I came out of this shit more badassedly than I could ever have imagined. I mean, being tough is one thing, but you cross a line that most people don’t even know exists when you get into survival cannibalism. There’s a constitution there that doesn’t seem real to people. It doesn’t even seem real to you. Even when you’re in the middle of the very real act of cutting the meat from your dead friends’ bones, taking a nice big bite of that incompetent fucking pilot, it doesn’t seem real to you.
One of the things about being knee deep in such a situation is that you find out what you’re made of. I was, after the plane went down, made of broken bones and lacerations. And I was made of fear and dread and pain. And I was made of torment.
I know that this all sounds a little gothic or melodramatic or whatever, but that’s the way it was. I mean, they were all dead. My friends were dead, and I was starving. And not starving in the way we Americans throw the word around. This wasn’t I haven’t had my 3 PM McDonald’s run yet starving. This was hallucination-inducing emptiness. This was a searing-pain-in-the-innards kind of hunger.
The thing about mountains is they’re supposed to represent a challenge – this enormous mass of earth and rock, put there by whatever god you see fit, is meant to dwarf you. It’s supposed to humble you, remind you that you’re small.
Then again, maybe the mountains don’t represent a damn thing. Maybe they’re nothing more than little fits of rage thrown by our gracious Mother Earth, who doesn’t waste her time with small gestures of displeasure. She has no wooden spoon, no need to bother with time-outs or groundings. These punishments carry no weight in a house with billions of children. Instead, she has shiftings of tectonic plates, volcanic eruptions, hurricanes and tsunamis that swallow entire cities. When that bitch is angry with you, you’re going to know it.

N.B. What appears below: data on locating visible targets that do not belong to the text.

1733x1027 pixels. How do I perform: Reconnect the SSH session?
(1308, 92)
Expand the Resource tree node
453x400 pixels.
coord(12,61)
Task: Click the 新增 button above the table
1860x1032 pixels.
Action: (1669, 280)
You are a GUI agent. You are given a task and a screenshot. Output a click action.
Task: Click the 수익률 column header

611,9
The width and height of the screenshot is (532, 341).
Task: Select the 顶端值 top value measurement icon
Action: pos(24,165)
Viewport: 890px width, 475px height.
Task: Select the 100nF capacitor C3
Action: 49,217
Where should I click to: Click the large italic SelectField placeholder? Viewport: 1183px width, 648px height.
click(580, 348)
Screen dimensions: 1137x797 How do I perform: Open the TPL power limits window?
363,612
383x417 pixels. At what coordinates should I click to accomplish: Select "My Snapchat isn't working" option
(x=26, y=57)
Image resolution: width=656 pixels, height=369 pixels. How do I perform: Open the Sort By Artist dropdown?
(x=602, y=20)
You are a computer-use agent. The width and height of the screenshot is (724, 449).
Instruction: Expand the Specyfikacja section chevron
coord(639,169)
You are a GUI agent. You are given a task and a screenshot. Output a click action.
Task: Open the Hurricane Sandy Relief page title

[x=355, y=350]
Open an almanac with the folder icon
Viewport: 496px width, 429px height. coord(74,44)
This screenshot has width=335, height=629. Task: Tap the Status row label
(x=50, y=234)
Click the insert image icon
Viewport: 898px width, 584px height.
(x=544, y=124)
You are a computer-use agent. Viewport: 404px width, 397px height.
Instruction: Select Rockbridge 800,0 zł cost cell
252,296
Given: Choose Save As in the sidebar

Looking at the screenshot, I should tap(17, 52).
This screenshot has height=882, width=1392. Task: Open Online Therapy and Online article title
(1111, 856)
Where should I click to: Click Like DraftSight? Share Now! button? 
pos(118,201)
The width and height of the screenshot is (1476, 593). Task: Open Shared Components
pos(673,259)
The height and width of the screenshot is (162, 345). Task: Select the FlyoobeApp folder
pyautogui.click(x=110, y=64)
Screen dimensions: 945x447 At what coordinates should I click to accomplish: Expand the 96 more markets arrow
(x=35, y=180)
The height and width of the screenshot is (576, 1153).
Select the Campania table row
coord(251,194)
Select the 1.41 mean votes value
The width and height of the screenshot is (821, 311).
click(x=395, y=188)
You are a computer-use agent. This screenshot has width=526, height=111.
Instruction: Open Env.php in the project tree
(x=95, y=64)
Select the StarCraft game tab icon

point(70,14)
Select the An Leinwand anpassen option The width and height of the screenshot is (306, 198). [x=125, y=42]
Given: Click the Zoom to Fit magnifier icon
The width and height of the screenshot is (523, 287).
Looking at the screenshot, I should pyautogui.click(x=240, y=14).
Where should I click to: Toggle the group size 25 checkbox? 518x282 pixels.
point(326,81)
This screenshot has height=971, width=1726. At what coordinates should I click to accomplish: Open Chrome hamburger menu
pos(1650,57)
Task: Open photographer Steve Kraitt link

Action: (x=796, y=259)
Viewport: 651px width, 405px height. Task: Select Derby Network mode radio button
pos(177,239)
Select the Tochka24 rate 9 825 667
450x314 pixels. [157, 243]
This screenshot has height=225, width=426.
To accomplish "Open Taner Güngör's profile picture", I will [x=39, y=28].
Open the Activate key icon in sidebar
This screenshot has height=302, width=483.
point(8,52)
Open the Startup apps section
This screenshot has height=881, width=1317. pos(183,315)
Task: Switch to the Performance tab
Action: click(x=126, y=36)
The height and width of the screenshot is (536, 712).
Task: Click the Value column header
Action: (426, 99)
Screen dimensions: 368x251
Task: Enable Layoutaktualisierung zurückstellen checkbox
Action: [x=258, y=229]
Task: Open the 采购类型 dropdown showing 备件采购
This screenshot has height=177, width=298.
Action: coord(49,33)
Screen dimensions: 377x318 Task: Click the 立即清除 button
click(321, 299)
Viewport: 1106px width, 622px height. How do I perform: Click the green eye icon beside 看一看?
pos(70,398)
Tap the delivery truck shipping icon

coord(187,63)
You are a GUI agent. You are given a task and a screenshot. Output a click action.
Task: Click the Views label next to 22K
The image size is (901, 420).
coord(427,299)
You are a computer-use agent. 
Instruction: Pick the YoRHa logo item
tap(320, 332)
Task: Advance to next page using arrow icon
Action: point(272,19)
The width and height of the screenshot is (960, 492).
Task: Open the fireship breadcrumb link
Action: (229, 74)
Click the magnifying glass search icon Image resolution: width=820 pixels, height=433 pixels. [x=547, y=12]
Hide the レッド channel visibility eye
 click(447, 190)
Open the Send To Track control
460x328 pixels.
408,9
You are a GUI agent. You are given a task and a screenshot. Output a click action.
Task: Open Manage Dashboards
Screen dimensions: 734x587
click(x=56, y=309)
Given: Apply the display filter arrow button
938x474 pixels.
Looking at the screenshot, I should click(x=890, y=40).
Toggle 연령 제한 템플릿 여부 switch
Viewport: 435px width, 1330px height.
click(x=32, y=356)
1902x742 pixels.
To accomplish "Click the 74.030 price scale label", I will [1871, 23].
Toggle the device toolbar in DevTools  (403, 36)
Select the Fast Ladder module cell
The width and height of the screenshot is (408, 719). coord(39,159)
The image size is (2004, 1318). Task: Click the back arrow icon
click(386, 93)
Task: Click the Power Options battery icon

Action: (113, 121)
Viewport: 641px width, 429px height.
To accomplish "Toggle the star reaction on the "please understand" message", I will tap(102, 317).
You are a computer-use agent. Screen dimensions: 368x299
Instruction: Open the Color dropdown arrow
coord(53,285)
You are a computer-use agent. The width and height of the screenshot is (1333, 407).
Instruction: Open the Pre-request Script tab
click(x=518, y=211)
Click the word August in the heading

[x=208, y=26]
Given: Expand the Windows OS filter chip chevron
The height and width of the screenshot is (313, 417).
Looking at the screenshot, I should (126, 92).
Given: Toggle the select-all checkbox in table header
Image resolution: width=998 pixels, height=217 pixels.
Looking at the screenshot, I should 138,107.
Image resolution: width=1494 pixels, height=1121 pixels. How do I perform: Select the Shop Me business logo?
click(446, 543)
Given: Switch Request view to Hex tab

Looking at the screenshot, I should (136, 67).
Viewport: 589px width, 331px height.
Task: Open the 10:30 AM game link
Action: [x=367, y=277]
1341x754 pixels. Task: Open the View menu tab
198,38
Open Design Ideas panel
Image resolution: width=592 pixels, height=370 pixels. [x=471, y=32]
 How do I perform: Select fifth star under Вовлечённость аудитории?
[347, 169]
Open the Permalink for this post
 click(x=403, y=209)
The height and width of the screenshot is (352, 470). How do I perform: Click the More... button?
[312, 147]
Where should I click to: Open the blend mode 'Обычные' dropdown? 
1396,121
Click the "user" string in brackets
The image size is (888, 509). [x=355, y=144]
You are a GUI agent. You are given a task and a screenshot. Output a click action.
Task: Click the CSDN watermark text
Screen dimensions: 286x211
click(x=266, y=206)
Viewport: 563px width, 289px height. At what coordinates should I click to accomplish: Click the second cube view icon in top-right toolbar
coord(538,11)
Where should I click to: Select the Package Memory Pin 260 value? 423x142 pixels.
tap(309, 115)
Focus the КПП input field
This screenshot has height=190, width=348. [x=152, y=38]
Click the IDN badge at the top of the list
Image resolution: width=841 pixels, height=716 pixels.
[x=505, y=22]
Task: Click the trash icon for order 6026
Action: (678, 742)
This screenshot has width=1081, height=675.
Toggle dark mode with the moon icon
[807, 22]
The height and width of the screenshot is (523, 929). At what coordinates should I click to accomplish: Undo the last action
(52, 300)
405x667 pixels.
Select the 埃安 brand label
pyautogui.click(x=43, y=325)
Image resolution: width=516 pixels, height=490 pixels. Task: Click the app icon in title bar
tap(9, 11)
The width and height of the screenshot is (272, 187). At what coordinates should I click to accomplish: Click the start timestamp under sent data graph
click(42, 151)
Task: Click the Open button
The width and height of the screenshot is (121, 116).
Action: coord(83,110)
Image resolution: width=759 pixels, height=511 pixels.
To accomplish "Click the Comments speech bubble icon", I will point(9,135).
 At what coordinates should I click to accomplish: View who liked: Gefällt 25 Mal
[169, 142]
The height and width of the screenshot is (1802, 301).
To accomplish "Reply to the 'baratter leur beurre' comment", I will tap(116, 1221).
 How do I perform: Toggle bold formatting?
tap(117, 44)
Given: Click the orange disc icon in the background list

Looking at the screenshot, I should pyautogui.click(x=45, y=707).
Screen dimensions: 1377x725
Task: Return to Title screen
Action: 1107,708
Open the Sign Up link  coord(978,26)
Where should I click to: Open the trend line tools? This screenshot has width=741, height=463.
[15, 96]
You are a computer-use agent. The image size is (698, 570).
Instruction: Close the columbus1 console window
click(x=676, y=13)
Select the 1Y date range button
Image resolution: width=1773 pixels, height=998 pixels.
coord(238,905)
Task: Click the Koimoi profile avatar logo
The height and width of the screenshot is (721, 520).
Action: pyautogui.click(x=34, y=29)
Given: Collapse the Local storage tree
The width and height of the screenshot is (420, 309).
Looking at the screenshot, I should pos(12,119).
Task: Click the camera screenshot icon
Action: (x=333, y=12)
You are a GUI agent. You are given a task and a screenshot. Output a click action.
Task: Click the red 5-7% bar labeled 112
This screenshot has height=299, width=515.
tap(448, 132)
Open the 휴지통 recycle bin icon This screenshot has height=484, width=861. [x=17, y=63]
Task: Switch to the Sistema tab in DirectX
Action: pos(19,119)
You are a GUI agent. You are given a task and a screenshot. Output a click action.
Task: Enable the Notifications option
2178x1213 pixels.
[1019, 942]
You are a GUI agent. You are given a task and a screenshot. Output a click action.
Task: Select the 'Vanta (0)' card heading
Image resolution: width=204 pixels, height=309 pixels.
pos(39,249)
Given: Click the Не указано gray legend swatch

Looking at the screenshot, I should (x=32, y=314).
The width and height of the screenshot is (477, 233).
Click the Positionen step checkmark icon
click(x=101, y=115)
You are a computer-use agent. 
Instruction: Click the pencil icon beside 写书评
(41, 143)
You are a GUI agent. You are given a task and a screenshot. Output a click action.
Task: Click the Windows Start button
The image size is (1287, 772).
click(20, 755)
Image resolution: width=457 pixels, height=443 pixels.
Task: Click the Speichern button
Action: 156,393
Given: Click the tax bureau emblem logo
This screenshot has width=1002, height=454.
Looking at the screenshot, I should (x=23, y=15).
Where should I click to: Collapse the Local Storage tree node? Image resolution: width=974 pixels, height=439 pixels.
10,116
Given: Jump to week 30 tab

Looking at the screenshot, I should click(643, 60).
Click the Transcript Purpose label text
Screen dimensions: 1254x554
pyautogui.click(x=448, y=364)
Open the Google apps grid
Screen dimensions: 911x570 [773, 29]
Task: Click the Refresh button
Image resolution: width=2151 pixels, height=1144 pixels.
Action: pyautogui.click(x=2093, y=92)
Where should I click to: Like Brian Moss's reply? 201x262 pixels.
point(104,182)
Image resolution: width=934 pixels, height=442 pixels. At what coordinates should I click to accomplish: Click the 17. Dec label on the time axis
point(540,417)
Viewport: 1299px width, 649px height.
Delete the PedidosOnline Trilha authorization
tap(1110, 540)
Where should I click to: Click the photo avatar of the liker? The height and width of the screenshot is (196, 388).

You might not know exactly why you deserve this punishment, but hell, sometimes it’s better not to know how much of asshole you really are.
Of course, I can’t say that Mama threw her best at me. All I had to deal with was the cold, really. And the quiet.
At least, those were the only factors she’d thrown into the equation. She certainly had nothing to do with all the months of planning, saving money, packing all that sub-zero sleeping gear and ropes and spikes. She had nothing to do with our decision to find the cheapest air-fare possible, no matter if the plane looked more like a Volkswagen than a flying craft of obvious genius, no matter if the pilot seemed a little, well, iffy. No, these were all decisions made by three reasonably bright people. Three good friends who just wanted a grand adventure and their names attached to something awesome.
This was the kind of shit that left me thinking I’d be spending the rest of my life with the arctic night sky as my only scenery, the stars and constellations the only names I’d have to call to. When you get to thinking that you’re going to die a slow, painful, lonely death, you begin to see how ancient peoples could have thought the stars were listening to them. Those stars, they’re always there. Every night, looking in on you. Why not talk to them? You’ve got all the time in the world before anyone will rescue you. Or before you die.